The general state of Earth’s climate is dependent upon the amount of energy Earth receives from the solar radiation, and the amount of energy Earth releases back to space in the form of infrared heat energy. Causes of climate change involve any process that can alter the global energy balance (climate forcing). Climate forcing processes can be divided into internal and external types. External processes include variations in Earth’s orbit around the sun. These variations change the amount of energy received from the Sun, and also cause variations of the distribution of sunlight reaching Earth’s surface. Long-periods of solar luminosity variations cause variations of the global climate, although lower intensity variations of luminosity may not produce detectable changes in local climate if circulation patterns modulate them. Internal processes operate within Earth’s climate system, and include changes in ocean circulation and changes in the composition of the atmosphere. Other climate forcing processes include the impacts of large volcanic eruptions, and collisions with comets or meteorites.
Over much of Earth’s geologic history, the global climate has been warmer and wetter than at present. Global temperatures early in Earth’s history were 46–50°F (8–15°C) warmer than today. Polar regions were free of ice until periods of glaciations occurred 2,300 million years ago. For about the past last one billion years, Earth’s dominant climate pattern has been one of tropical regions, cool poles, and periodic ice ages. Most recent glaciers reached their maximum thickness and extent about 18,000 years ago, and then glaciation ended abruptly about 10,000 years ago. Since the last glacial period, sea levels changes from←–132.2 yd (–120 m) during glaciation to +10.9 yd (+10 m) during interglacial maximum, due to ice sheet melting.
The Medieval Climatic Optimum occurred around AD 1000 to 1250. The Northern Hemisphere experienced a warm and dry climate. Most of Greenland was ice free, therefore, was named Greenland. The Little Ice Age was a period of rapid cooling, which began after the end of the Medieval Warm period and lasted nearly until the end of the eighteenth century, reaching its peak from 1460 to 1705. During this period, the average global temperature dropped between 33.8–35.6°F (1–2°C). Solar activity may have lead to climatic changes like the Little Ice Age and Medieval Climatic Optimum. The Little Ice Age coincides with a period of absence of aurora form 1460–1550 called the Spoerer Solar Minimum, and an absence of sunspots from 1645–1715 called the Maunder Minimum. The number of sunspots has been related to solar output and the emission of the radiant heat from the sun.
Reconstructions of Paleoclimate are made by use of records of different proxies (models) of different climatic parameters. These models can be divided to quantitative, qualitative, and indirect from the point of view of the precision of the reconstruction of past climates they provide. Quantitative models are able to reconstruct the exact values of the temperature, annual precipitation or sea level, and to estimate its error. Qualitative models are able to reconstruct only their principal variations expressed through the variation of the model. Indirect models do not express variations of the climate, but of something dependent on climate through a complicated mechanism such as distribution of a certain plant type.

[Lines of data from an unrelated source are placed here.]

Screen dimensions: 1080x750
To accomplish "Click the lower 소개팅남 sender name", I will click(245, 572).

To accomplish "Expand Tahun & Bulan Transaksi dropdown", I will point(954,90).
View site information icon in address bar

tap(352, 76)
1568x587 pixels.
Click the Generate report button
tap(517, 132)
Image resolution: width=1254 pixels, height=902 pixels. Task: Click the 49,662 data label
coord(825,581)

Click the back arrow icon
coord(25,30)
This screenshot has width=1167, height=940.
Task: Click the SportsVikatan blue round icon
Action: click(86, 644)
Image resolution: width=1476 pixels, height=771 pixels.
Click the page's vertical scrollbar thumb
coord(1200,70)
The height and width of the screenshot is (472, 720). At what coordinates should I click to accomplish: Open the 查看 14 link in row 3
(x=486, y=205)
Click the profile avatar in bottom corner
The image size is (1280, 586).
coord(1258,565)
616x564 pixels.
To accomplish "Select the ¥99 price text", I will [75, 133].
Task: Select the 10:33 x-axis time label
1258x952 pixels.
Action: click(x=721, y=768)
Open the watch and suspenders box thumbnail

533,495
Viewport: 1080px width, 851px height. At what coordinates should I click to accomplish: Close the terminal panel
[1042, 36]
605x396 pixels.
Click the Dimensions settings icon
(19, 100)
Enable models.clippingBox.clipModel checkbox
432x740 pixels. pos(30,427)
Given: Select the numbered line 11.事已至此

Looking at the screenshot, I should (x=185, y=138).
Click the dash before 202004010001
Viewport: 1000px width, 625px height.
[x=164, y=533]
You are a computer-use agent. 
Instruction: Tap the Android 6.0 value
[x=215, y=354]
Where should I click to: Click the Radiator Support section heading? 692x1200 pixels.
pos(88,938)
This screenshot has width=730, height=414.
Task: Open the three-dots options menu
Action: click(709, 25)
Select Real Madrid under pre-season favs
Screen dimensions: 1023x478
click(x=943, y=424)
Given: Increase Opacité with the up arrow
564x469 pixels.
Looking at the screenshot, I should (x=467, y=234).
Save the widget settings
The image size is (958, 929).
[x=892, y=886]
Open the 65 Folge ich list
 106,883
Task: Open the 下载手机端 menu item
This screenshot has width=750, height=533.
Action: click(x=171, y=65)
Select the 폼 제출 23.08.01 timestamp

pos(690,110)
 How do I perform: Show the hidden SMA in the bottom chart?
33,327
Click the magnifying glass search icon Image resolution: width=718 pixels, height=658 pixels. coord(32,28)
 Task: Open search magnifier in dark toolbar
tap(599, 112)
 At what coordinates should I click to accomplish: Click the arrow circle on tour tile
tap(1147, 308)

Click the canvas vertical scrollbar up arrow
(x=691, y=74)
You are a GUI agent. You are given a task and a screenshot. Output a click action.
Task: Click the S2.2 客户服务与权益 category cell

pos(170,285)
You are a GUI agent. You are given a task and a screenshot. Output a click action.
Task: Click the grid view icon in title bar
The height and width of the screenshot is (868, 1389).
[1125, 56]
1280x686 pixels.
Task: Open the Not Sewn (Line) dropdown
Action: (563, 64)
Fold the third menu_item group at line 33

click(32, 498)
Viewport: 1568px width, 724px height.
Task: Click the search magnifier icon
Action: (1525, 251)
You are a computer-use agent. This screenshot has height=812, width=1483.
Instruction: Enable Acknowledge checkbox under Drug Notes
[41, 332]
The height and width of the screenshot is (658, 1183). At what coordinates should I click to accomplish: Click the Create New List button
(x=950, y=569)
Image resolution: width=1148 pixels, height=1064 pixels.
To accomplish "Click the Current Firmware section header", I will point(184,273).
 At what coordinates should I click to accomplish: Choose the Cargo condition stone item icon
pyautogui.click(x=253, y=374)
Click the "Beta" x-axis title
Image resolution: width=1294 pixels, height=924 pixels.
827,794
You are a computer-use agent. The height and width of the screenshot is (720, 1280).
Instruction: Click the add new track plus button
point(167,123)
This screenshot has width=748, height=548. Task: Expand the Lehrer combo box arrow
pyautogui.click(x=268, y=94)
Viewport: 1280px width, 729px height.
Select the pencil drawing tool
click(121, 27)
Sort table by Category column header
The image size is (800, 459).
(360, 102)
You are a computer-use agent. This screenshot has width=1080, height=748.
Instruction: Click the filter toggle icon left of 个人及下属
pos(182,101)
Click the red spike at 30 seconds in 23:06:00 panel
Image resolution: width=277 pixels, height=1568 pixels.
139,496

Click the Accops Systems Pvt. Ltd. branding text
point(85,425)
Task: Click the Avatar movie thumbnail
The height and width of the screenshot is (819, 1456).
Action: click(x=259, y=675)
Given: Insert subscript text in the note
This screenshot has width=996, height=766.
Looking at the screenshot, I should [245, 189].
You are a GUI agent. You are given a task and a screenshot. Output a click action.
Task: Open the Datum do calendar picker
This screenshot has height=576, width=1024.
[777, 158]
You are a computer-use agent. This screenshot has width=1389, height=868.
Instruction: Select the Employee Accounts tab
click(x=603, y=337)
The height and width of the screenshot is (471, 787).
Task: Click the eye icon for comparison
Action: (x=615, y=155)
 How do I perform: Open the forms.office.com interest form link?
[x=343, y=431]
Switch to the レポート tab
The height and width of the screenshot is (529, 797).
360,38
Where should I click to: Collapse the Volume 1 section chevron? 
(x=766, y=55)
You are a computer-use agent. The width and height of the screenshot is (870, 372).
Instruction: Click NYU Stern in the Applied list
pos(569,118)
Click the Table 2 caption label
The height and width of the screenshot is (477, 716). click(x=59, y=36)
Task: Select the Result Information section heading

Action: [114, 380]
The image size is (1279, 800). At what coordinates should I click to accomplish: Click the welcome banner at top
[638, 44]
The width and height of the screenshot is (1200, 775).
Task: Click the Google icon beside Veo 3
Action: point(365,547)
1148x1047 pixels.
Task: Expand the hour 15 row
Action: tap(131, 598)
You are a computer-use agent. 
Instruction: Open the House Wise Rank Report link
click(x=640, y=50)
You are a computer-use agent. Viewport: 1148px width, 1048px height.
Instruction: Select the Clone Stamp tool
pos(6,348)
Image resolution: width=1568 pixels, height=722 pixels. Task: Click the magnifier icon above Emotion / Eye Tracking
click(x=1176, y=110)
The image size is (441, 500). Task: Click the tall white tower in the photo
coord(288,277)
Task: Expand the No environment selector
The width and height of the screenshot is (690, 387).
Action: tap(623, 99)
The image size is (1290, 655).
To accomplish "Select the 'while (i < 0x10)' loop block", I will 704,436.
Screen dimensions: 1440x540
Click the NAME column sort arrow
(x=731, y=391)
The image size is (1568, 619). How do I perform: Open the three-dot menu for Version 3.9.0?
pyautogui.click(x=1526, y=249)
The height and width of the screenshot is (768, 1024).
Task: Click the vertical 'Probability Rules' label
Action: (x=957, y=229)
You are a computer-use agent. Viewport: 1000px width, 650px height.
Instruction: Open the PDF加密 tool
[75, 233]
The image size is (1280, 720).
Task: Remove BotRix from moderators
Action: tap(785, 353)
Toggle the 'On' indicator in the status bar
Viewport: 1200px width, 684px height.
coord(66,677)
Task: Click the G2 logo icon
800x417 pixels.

Speleothems (stalagmites, stalactites, and flow-stones) are producing a tremendous range of reconstructions of different types of paleoclimatic parameters, including many quantitative records. Calcite speleothems display luminescence, which is produced by calcium salts of humic and fulvic acids derived from soils above the cave. The luminescence of speleothems depends exponentially on the solar insolation (if soil surface is heated directly by the Sun) or on the air temperature (if the cave is covered by forest or bush). Therefore, luminescence records represent solar insolation or temperature in the past. Luminescence of many speleothems is exhibited by annual bands much like tree rings. Distance between them is a quantitative proxy of annual precipitation in the past.
Changes in the thickness of the tree rings records temperature changes if derived from temperature-sensitive tree-rings, or records precipitation if derived from precipitation-sensitive tree rings. These records are modulated to some degree by the other climatic parameters.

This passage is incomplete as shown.